Directions
An exact copy of the records below is needed, with every picture left out.

[Saved entries]

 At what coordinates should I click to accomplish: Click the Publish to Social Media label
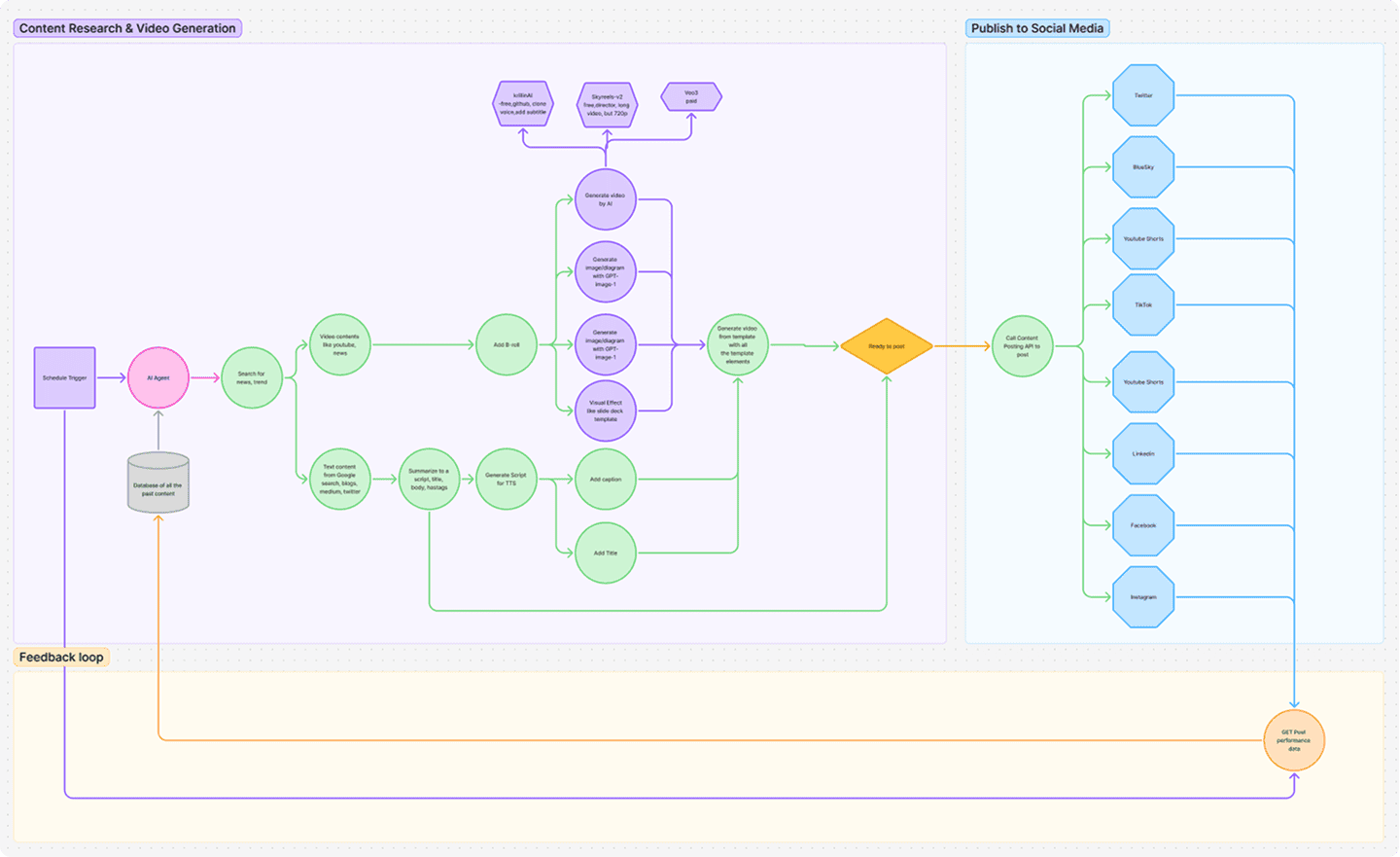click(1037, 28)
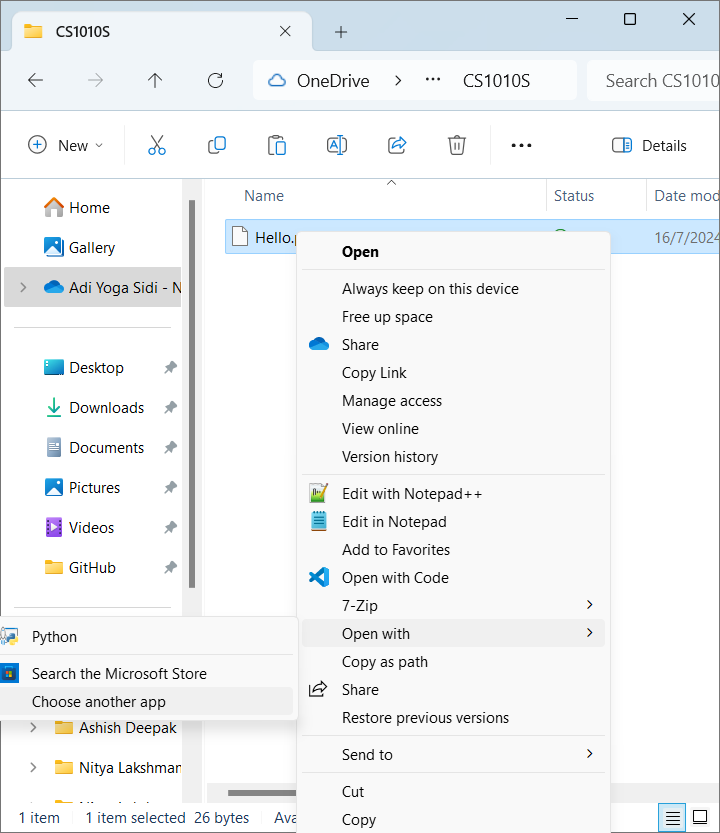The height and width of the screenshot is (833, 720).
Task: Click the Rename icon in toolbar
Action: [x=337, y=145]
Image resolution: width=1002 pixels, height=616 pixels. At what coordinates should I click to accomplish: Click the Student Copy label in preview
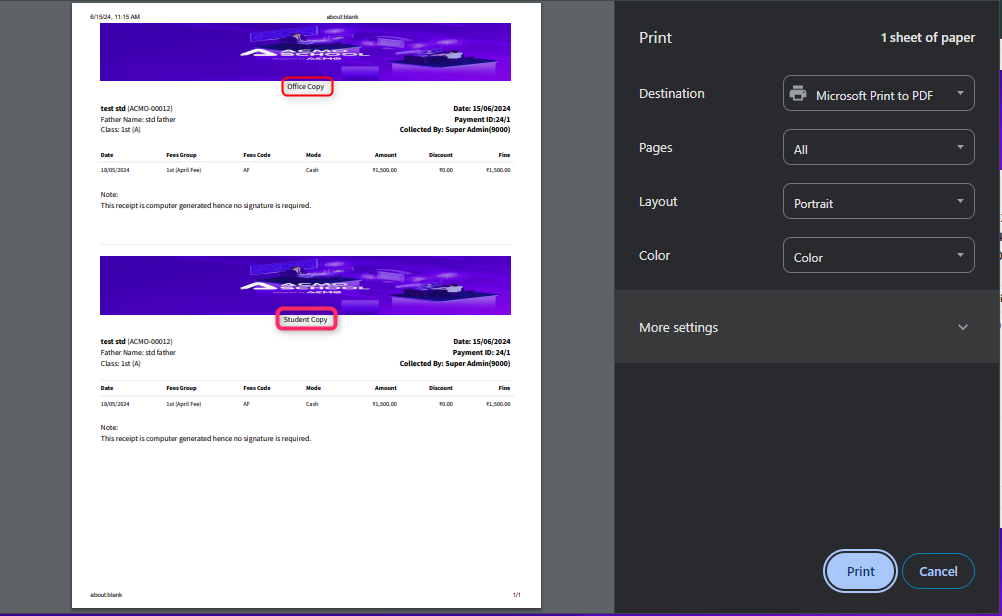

Solved problem
 At what coordinates should I click to accomplish: Click the Publish to Social Media label
click(1037, 28)
The height and width of the screenshot is (833, 720).
Task: Click the Rename icon in toolbar
Action: [x=337, y=145]
Image resolution: width=1002 pixels, height=616 pixels. At what coordinates should I click to accomplish: Click the Student Copy label in preview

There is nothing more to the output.